The Escuela Nueva method focuses on four components – the curriculum and classroom, community, training, and management.
With this model, the school functions as a self-governing community, one where teachers, parents and students have input on how it operates. Parents are involved in the day-to-day life of these schools, while the educational philosophy influences their out-of-school lives, the article states.
In turn, this model has exhibited results which show students are more engaged with their community and they see the relevance of education and learning.
While the methods at Redeemer Classical Academy veer from this model, the basic are the same – they both project a nurturing community approach.
At a Classical Christian school, you will find a community of parents and teachers who share a commitment for teaching children to love learn and grow in godliness.
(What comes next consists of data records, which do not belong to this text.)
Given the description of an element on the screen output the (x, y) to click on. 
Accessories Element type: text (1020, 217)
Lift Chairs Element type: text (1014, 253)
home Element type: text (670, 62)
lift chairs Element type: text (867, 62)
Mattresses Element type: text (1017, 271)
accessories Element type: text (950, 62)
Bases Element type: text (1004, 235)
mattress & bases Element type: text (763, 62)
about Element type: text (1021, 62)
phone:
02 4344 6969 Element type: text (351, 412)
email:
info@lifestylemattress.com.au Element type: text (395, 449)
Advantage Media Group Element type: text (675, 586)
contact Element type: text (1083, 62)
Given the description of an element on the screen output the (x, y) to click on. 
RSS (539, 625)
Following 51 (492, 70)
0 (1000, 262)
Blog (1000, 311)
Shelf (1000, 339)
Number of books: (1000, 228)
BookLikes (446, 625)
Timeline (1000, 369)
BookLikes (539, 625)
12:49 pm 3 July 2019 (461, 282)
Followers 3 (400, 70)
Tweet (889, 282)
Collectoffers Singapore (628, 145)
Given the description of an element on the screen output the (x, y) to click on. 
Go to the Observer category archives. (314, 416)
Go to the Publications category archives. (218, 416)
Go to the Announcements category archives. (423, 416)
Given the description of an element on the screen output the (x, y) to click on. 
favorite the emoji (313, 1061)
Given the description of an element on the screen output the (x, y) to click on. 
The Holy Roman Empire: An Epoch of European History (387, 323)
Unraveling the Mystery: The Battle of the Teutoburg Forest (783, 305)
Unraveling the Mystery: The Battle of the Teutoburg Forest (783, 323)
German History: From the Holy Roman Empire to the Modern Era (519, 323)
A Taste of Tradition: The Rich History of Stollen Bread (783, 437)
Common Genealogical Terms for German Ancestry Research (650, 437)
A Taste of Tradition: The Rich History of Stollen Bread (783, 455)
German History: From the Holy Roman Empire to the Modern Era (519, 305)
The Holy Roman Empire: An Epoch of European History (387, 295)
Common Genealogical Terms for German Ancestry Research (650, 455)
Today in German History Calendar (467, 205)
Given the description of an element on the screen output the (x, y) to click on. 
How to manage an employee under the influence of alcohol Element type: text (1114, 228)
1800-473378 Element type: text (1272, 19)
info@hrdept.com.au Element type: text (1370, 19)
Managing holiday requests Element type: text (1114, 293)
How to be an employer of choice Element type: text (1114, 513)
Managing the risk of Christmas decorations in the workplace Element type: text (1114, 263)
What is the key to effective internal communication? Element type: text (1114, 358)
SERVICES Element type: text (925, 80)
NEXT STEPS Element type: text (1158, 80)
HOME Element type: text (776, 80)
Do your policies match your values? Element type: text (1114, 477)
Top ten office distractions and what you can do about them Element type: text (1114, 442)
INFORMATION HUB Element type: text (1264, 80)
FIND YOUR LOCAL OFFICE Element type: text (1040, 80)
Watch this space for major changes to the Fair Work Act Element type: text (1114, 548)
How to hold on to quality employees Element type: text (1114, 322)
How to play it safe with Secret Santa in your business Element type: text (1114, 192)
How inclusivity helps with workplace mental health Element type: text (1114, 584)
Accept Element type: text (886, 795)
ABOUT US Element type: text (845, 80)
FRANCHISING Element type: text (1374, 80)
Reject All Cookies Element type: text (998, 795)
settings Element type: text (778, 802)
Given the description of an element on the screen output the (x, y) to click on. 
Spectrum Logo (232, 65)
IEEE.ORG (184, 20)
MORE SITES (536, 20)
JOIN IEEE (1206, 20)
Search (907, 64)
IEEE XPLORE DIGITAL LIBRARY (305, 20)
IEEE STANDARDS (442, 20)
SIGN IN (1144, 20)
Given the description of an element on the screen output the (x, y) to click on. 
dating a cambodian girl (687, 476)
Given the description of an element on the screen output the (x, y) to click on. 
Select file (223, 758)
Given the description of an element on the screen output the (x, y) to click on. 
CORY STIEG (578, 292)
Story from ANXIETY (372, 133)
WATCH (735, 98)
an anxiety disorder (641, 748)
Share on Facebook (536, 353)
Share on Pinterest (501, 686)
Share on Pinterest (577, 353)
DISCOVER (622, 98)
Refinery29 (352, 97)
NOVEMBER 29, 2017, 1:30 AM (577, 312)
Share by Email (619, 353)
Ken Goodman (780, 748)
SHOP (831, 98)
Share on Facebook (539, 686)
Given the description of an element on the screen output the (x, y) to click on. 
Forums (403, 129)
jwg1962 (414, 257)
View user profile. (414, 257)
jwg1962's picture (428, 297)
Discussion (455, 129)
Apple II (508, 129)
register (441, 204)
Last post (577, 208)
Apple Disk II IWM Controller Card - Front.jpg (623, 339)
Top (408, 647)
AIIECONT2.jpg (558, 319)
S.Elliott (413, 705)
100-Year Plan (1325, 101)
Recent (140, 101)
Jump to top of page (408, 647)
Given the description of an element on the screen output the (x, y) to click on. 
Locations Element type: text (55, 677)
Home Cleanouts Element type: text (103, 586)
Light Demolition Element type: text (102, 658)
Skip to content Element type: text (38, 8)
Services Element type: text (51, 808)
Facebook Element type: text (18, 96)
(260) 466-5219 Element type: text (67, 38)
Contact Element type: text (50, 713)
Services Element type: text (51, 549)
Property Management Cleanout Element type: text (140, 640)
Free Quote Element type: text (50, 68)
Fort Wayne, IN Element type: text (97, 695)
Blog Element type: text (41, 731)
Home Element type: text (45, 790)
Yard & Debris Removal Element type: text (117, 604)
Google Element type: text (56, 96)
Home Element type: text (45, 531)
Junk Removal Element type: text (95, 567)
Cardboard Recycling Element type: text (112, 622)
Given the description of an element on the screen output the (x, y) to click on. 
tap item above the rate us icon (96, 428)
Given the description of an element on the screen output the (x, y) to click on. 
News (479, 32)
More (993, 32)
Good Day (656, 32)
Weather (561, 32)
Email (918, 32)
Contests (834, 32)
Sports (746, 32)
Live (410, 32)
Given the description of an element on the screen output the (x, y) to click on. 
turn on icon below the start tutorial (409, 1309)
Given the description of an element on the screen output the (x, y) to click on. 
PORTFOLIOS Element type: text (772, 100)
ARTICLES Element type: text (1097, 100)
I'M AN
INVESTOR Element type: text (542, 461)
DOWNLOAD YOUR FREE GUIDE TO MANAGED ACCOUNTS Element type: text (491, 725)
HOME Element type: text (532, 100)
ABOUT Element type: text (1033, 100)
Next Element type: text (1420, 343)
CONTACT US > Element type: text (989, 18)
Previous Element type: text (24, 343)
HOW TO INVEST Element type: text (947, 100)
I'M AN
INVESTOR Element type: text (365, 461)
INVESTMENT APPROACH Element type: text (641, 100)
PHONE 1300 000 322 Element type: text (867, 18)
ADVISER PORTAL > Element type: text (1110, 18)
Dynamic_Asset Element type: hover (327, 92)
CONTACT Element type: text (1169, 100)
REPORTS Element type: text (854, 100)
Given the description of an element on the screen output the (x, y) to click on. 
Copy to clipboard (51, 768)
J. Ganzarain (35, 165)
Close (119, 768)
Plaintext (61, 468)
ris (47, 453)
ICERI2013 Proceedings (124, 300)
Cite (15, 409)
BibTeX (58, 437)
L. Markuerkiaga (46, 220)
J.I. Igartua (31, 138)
Smaller class sizes ensure that teachers know their students and are better able to serve them individually. Students know they are loved and not just another face in the crowd while openly manifesting deep appreciation and respect for their parents and teachers.
Teaching around a test score or a standard is common among many schools, but among Murfreesboro private schools, Redeemer Classical Academy understands the importance of each student and how they develop academically over time.
The sense of community is key in many cases, but especially in private school education.